Generally, the six functional areas of business management involve strategy, marketing, finance, human resources, technology and equipment, and operations. Therefore, all business planners should concentrate on researching and thoroughly understanding these areas as they relate to the individual business.
Although the traditional business planning format does not strictly adhere to this approach, it can easily be adapted for research purposes. Our site has a business plan template that can act as a guideline. Another source for business planning tools and resources can be found at the Canada Business Network.
Researching and designing a business involves a thorough analysis of the business in these areas.
This important area is, in a sense, the "brain" of your business operation. All potential business operators should create vision and mission statements so they understand what they want to do, why they want to do it and how they will do it.
Also, strategists should analyze the competitive landscape and markets to determine where the opportunity for the business lies, and how they will access that opportunity.

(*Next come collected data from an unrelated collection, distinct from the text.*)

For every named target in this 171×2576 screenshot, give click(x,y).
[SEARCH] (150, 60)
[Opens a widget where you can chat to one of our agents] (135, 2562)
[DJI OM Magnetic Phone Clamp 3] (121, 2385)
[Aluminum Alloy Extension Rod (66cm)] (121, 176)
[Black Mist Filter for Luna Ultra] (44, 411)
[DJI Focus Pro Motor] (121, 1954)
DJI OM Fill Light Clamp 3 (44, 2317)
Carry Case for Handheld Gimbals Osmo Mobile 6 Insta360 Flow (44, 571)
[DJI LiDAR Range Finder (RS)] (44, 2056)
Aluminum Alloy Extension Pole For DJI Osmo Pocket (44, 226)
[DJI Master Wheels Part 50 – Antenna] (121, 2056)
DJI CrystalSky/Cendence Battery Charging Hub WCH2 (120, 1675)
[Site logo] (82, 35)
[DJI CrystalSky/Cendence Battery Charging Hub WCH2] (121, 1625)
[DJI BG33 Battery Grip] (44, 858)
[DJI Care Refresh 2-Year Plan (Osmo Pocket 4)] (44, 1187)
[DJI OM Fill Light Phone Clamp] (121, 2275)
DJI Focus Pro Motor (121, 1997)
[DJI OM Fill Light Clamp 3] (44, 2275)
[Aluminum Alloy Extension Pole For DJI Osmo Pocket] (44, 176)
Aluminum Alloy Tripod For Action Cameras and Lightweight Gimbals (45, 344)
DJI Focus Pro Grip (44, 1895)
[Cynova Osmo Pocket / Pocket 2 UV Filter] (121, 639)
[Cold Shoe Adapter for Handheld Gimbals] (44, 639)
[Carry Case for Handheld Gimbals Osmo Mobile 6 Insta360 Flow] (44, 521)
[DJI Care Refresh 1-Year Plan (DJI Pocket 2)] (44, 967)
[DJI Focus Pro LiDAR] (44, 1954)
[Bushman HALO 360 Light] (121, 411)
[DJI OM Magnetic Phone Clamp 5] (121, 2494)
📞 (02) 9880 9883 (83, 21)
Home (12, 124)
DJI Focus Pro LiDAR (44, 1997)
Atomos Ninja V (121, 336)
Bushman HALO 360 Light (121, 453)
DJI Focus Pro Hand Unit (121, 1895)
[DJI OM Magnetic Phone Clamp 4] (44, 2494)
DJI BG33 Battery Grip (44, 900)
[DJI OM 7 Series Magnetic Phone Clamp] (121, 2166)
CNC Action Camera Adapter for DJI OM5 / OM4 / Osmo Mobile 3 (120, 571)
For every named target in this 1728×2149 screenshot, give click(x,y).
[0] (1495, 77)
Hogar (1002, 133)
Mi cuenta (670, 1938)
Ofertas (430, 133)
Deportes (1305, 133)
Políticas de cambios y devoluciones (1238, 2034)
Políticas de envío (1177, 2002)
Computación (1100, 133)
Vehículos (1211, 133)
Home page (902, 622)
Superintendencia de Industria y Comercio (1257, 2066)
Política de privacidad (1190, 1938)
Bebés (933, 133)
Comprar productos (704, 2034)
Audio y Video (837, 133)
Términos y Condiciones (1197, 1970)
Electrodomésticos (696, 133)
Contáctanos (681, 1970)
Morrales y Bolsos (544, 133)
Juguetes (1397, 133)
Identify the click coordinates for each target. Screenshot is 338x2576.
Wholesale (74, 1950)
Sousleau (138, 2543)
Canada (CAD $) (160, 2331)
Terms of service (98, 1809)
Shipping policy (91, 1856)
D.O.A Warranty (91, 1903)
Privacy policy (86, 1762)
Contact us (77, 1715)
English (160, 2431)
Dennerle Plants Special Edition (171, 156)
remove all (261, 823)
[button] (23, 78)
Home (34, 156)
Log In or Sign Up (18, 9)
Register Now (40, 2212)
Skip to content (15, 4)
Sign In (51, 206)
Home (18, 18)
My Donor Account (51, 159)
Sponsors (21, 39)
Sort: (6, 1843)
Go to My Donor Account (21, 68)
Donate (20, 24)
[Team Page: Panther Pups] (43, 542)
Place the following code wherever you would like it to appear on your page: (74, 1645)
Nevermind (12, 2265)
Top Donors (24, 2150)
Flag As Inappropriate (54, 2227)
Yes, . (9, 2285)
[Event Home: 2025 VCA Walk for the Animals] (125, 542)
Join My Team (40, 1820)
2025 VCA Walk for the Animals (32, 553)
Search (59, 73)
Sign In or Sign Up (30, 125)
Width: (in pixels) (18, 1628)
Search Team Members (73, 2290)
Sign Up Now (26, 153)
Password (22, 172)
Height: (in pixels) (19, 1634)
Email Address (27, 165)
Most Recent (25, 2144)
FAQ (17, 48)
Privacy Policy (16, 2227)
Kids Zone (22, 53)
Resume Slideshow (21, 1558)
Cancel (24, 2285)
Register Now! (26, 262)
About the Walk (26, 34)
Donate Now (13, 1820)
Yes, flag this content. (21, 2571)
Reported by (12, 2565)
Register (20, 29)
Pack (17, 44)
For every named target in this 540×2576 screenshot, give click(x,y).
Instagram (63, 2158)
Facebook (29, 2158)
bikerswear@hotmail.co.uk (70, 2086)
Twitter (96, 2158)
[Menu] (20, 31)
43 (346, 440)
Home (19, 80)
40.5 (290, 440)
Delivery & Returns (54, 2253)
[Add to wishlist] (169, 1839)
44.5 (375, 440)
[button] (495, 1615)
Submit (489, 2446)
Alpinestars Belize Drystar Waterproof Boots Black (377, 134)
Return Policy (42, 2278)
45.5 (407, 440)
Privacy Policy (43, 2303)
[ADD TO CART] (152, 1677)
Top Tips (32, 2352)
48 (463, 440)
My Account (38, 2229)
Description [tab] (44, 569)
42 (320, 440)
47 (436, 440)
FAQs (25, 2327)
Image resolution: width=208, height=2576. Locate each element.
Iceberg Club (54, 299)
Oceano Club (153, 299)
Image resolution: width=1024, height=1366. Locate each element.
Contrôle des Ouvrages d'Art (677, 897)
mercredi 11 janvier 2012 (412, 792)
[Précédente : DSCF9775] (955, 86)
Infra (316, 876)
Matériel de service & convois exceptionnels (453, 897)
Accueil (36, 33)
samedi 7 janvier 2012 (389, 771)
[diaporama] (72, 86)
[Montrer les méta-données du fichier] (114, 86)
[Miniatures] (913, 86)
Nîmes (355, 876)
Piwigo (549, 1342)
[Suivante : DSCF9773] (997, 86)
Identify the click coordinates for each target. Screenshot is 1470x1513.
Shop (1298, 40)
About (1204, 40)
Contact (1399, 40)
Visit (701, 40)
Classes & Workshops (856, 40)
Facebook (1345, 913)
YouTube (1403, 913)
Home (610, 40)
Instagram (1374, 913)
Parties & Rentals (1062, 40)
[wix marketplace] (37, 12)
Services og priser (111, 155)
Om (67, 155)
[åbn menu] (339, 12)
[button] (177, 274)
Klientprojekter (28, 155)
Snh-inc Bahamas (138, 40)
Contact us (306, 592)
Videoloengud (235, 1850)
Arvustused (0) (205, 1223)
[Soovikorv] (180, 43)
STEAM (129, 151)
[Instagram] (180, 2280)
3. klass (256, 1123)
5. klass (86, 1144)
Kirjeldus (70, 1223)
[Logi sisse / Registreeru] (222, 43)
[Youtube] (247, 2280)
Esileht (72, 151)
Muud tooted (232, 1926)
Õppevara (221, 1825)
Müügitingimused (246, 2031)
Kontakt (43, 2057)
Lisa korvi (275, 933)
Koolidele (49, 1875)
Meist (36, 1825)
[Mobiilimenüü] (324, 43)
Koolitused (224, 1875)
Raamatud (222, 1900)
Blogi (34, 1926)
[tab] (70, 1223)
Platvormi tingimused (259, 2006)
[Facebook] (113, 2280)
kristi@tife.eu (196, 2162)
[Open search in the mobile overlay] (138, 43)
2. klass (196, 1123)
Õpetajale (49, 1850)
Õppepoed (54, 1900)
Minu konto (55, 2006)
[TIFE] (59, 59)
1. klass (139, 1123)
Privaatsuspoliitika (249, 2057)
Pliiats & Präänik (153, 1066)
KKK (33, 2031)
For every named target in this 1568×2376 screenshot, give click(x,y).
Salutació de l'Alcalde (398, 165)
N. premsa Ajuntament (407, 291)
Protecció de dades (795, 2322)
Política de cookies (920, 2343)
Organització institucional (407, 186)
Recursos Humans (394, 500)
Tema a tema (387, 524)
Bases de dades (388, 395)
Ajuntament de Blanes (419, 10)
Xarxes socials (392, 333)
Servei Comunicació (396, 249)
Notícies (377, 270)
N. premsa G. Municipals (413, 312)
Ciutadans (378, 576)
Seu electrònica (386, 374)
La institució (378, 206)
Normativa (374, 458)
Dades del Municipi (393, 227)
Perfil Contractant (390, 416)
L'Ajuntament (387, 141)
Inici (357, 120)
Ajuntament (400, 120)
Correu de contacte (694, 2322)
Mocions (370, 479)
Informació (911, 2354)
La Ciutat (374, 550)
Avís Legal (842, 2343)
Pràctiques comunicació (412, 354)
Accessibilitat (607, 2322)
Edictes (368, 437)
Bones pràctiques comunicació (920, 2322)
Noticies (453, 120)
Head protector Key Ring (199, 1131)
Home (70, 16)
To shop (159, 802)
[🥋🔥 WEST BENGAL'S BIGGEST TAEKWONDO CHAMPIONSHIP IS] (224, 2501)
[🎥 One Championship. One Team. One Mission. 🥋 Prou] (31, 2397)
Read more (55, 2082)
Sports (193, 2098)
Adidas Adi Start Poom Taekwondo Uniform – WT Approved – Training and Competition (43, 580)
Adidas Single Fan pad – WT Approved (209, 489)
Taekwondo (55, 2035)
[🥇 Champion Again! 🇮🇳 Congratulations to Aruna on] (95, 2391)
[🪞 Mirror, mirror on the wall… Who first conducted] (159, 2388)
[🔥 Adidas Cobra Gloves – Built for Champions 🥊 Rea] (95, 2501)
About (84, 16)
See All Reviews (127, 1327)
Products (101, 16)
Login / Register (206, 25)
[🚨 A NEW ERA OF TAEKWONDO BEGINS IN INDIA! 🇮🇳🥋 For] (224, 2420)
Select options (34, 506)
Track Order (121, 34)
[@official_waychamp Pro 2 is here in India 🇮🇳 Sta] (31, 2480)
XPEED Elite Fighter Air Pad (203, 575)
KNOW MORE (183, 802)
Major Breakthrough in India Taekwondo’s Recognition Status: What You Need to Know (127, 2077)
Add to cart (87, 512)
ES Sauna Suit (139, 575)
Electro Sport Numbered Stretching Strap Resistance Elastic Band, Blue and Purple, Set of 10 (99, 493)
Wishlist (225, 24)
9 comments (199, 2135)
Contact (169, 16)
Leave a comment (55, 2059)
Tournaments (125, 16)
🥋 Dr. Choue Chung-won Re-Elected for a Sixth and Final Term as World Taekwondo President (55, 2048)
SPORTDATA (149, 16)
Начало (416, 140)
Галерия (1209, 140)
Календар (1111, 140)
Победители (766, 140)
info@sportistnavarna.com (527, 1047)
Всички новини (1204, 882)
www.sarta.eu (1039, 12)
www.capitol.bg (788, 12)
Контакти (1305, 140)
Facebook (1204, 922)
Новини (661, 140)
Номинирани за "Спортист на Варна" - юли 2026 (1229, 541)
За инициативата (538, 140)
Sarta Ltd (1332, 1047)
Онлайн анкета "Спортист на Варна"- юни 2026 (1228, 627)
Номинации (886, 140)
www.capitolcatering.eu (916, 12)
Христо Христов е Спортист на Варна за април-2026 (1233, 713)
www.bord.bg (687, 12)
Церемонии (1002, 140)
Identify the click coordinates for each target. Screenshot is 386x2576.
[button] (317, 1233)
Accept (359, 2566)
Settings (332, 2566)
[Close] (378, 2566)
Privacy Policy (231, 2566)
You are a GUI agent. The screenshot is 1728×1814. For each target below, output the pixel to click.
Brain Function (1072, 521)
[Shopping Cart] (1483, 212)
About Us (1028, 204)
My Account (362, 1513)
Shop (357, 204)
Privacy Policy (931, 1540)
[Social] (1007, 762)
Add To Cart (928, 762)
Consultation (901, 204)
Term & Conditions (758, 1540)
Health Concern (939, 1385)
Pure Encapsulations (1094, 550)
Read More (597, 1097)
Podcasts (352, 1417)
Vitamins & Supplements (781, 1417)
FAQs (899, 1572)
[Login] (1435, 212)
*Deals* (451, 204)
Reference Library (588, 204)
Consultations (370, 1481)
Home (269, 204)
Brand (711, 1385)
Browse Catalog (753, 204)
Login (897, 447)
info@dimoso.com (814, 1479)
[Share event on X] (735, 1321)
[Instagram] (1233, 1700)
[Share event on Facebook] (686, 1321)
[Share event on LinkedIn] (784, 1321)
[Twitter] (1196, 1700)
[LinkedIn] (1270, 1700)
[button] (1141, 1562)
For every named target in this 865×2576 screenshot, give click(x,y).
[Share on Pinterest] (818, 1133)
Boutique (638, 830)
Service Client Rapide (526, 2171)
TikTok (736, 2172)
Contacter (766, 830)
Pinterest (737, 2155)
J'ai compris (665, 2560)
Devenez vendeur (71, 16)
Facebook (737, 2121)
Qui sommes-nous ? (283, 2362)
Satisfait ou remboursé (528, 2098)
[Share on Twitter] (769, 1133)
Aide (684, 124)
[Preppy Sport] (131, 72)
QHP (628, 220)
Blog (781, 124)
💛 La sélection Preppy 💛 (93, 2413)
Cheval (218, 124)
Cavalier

When forming a strategy, determine exactly in what market you will be operating, and then perform a SWOT (Strengths, Weaknesses, Opportunities and Threats) analysis on your main competitors and yourself. This will provide a good picture of where you fit in the competitive landscape. This will also help you determine your market access strategy, which involves positioning, differentiating from competitors and branding.
Since marketing and sales will generate revenue, planners should also thoroughly understand their potential customers and determine how they will reach them. Most new business operators mistakenly use an "inside-out" approach to marketing in that they plan their product or service first and then look for some way to sell it to a vaguely defined group that is "out there."
However this "build it and they will come" approach usually results in much wasted effort, fierce competition from others who have the same idea and, often, failure. Before designing a product or service, business operators should study the market and assess the needs of customers. Find underserved areas. Then shape the marketing of the product or service, and sometimes the product or service itself, to answer those needs.
Most business plans concentrate on this area because they need loans or investment, as well as for forecasting and budgeting purposes. Since money is the blood that keeps a business alive, a business operator should always know how healthy he or she is financially. This requires a realistic prediction of cash flow, even though it can be difficult to forecast the future. To do so, a planner should form an expenditure budget and then a picture of potential revenue. Much of this information can be found by studying similar businesses and adapting their information to the new business.
4. Human resources
A common mistake planners make is to stop at the financial aspect of hiring staff. Of equal concern should be the ability to hire, and whether those hired fit the roles for which they are chosen. For example, some industries are facing acute labour shortages. Therefore the planner may have to understand what attracts workers, and offer them what they want. Today, managers must treat employees like customers, with the same understanding of what motivates their behaviour.
5. Technology and equipment
This involves not only equipment needed to operate the business, but such concerns as communications technology for marketing and sales purposes, or transportation requirements. Understand your needs and balance them with budget demands. Also, the planner may have to be creative when managing technology and equipment. For example, some equipment may be expensive and sit idle most of the time. The planner should then consider renting it as needed, or subcontracting that aspect of production to another company that has that equipment.
In most businesses, this not only involves equipment, but processes. Essentially, business operations are those that create and deliver the products or services to customers. In most start-up situations the business owner performs many roles, including operations. In fact, a familiarity with operations is often why most people start businesses.
In most new businesses, the owner is also the person who performs the operation. But there is a danger in this: The operator must always remember that he or she is managing a business, not working in a job. So management of all aspects of the business should carry equal weight with actual performance of the service or manufacturing of the product. It can be argued that this is also a very common reason for business failure: The operator is more comfortable "doing" and so ignores other important aspects of management.